___ AUSGANGSTEXT ___
VN 00-3 Tierfabriken im Kanton Zug Grauenhafte Tier-KZs - und die Behörden schauen weg ein Bericht von Erwin Kessler, Präsident VgT
Schweinefabrik der Käserei Rüegg-Büsser in Hünenberg-Matten:
Baby-Schweine in Baby-Kastenständen:
Oben: Diese Kastenstandhaltung von jungen Mastschweinen ist klar verboten. Die gesetzlich vorgeschriebene Beschäftigung mit Stroh oder Ähnlichem fehlt im ganzen Stall. Die Tiere erhalten tagein tagaus nur Suppe. Das verletzt die Tierschutzvorschriften ebenfalls. 90% der Schweine im Kanton Zug werden unter KZ-artigen Zuständen gehalten.
___
• **AUFGABENSTELLUNG**
1. Was bekommen die Tiere laut dem Bericht tagein, tagaus zu fressen?
2. Welche Missstände in der Haltung stellt der Bericht im Abschnitt nach „Oben:“ als Verstoß gegen Vorschriften dar? Nenne alle.
3. Gib den Bericht ab „VN 00-3 Tierfabriken“ bis einschließlich „KZ-artigen Zuständen gehalten.“ wieder und ersetze darin „Kanton Zug“ durch „Kanton Aargau“.
___ AUSZÜGE AUS DATEN ___
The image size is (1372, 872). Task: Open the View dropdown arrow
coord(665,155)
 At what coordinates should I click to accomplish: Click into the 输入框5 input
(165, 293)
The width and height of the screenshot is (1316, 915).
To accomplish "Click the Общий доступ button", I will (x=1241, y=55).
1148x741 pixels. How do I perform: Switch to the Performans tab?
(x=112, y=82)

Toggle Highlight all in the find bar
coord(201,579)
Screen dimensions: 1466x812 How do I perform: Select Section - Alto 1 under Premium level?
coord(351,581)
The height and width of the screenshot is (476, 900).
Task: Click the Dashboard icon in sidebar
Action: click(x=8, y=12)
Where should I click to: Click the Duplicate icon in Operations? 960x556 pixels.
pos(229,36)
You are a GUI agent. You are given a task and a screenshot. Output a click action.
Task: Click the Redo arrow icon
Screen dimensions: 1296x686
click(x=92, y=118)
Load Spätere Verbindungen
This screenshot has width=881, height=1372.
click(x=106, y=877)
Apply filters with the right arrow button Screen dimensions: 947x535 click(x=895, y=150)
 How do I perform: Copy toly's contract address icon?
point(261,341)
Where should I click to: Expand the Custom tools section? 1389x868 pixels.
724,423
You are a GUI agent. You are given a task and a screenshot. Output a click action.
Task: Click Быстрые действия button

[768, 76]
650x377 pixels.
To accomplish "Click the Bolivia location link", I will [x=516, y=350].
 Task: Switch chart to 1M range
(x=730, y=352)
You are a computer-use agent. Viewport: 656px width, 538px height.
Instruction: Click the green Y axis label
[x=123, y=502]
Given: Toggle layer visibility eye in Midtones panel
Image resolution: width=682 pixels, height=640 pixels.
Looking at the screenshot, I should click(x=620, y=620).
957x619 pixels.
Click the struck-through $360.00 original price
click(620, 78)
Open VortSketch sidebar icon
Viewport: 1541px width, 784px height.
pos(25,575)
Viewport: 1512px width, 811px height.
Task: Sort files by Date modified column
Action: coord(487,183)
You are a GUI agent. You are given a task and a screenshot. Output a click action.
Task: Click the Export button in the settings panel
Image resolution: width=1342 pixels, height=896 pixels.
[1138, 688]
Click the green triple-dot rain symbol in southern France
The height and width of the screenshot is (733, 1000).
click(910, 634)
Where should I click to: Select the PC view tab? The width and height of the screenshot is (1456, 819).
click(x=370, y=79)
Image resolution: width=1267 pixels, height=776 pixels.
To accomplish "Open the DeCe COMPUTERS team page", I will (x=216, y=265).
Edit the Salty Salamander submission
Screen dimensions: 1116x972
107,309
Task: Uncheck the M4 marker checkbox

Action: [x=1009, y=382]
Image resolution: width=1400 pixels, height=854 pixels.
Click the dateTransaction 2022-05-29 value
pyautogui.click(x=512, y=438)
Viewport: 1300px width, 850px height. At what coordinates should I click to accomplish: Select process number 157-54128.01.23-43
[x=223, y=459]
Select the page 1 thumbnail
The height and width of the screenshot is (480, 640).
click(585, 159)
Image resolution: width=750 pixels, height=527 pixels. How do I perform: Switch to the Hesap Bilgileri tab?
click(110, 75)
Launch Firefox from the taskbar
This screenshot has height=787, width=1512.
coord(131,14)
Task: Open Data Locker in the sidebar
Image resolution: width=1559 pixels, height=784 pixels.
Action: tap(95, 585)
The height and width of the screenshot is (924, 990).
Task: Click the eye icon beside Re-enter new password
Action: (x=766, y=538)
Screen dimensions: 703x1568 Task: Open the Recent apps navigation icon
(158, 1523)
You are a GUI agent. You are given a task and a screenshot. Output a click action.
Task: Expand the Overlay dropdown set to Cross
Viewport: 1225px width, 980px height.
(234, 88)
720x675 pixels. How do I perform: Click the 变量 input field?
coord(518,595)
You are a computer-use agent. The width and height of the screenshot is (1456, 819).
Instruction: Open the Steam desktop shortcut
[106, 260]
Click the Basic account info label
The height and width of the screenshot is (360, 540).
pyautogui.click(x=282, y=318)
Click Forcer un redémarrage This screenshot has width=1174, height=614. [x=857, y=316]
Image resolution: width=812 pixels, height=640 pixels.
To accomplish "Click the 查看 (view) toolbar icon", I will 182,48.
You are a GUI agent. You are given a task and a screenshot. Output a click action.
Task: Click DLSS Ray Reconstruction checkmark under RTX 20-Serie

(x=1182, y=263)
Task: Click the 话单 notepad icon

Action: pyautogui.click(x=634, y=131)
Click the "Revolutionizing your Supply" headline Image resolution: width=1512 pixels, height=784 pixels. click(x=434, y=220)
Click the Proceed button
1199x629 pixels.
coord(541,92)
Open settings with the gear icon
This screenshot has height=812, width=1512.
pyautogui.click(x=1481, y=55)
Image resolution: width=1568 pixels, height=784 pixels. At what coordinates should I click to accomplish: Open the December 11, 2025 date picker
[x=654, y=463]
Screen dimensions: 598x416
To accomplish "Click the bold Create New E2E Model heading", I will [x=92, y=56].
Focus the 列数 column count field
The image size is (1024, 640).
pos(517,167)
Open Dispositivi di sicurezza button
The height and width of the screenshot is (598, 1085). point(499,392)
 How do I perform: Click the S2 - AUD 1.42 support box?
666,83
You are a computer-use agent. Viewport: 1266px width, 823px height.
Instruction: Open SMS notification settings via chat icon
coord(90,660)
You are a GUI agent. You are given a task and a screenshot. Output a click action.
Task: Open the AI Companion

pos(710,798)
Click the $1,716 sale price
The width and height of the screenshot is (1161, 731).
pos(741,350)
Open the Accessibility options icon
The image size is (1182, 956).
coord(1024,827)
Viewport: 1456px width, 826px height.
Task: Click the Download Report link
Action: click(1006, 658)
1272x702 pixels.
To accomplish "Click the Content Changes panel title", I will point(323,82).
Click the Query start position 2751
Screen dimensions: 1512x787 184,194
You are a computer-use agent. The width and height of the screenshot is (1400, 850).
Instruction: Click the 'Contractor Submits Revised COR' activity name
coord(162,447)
___
• **LÖSUNGEN**
1. Nur Suppe.

2.
- Die Kastenstandhaltung von jungen Mastschweinen, die klar verboten ist.
- Im ganzen Stall fehlt die gesetzlich vorgeschriebene Beschäftigung mit Stroh oder Ähnlichem.
- Die Tiere erhalten tagein, tagaus nur Suppe, was ebenfalls die Tierschutzvorschriften verletzt.

3.
VN 00-3 Tierfabriken im Kanton Aargau Grauenhafte Tier-KZs - und die Behörden schauen weg ein Bericht von Erwin Kessler, Präsident VgT
Schweinefabrik der Käserei Rüegg-Büsser in Hünenberg-Matten:
Baby-Schweine in Baby-Kastenständen:
Oben: Diese Kastenstandhaltung von jungen Mastschweinen ist klar verboten. Die gesetzlich vorgeschriebene Beschäftigung mit Stroh oder Ähnlichem fehlt im ganzen Stall. Die Tiere erhalten tagein tagaus nur Suppe. Das verletzt die Tierschutzvorschriften ebenfalls. 90% der Schweine im Kanton Aargau werden unter KZ-artigen Zuständen gehalten.